* TAAKOMSCHRIJVING
Geeft u de tekst over de uitspraak van de Centrale Raad van Beroep volledig en woordelijk terug.

Uitspraak
17.1862 WMO15
23 februari 2017, 16/6123 (aangevallen uitspraak)
Centrale Raad van Beroep
In deze zaak gaat het om een hoger beroep van appellante tegen de uitspraak van de rechtbank Den Haag, die op 23 februari 2017 haar beroep tegen het besluit van het college van burgemeester en wethouders van Delft ongegrond verklaarde. Appellante had hulp bij het huishouden en een scootmobiel ontvangen op basis van de Wet maatschappelijke ondersteuning (Wmo). Echter, het college heeft op 6 oktober 2015 de hulp bij het huishouden ingetrokken en op 14 oktober 2015 de aanvraag voor een scootmobiel afgewezen, na medische adviezen die concludeerden dat appellante in staat was om zelfstandig huishoudelijke taken uit te voeren en geen medische noodzaak voor een scootmobiel had.

* AANGELEVERDE LIJST

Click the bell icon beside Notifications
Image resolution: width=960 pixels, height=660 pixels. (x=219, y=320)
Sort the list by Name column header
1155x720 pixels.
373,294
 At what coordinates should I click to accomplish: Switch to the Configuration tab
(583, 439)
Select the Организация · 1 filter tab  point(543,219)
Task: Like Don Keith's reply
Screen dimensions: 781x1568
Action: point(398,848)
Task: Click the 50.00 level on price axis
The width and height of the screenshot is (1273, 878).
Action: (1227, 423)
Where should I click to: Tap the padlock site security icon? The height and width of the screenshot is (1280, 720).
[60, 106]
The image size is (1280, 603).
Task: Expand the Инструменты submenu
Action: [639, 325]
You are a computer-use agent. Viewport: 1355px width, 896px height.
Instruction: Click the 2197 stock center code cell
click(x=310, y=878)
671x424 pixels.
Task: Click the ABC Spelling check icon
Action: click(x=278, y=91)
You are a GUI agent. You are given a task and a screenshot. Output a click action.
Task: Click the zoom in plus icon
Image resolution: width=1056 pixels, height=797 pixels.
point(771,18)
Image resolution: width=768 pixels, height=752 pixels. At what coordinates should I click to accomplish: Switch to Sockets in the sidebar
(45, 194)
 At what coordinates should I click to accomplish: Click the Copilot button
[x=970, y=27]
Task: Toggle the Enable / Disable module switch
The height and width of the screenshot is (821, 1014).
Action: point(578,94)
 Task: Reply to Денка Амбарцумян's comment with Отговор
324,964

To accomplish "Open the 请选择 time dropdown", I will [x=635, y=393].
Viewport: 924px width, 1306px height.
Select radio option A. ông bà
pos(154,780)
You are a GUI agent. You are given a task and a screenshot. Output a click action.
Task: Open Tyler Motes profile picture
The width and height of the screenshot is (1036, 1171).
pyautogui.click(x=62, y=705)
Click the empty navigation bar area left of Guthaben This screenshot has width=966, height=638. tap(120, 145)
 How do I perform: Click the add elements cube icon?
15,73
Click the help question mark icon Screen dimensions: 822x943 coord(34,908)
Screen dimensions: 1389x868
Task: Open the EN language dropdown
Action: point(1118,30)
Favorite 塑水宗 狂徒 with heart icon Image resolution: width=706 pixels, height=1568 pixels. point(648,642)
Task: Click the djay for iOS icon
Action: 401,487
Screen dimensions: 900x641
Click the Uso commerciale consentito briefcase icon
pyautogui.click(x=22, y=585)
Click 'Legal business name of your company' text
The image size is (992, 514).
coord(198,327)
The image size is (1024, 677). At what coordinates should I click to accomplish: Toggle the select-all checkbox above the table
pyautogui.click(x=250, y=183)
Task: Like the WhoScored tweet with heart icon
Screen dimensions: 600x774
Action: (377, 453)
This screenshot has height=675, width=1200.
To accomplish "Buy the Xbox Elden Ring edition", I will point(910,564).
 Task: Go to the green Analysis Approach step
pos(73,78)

* ANTWOORD
Uitspraak
17.1862 WMO15
23 februari 2017, 16/6123 (aangevallen uitspraak)
Centrale Raad van Beroep
In deze zaak gaat het om een hoger beroep van appellante tegen de uitspraak van de rechtbank Den Haag, die op 23 februari 2017 haar beroep tegen het besluit van het college van burgemeester en wethouders van Delft ongegrond verklaarde. Appellante had hulp bij het huishouden en een scootmobiel ontvangen op basis van de Wet maatschappelijke ondersteuning (Wmo). Echter, het college heeft op 6 oktober 2015 de hulp bij het huishouden ingetrokken en op 14 oktober 2015 de aanvraag voor een scootmobiel afgewezen, na medische adviezen die concludeerden dat appellante in staat was om zelfstandig huishoudelijke taken uit te voeren en geen medische noodzaak voor een scootmobiel had.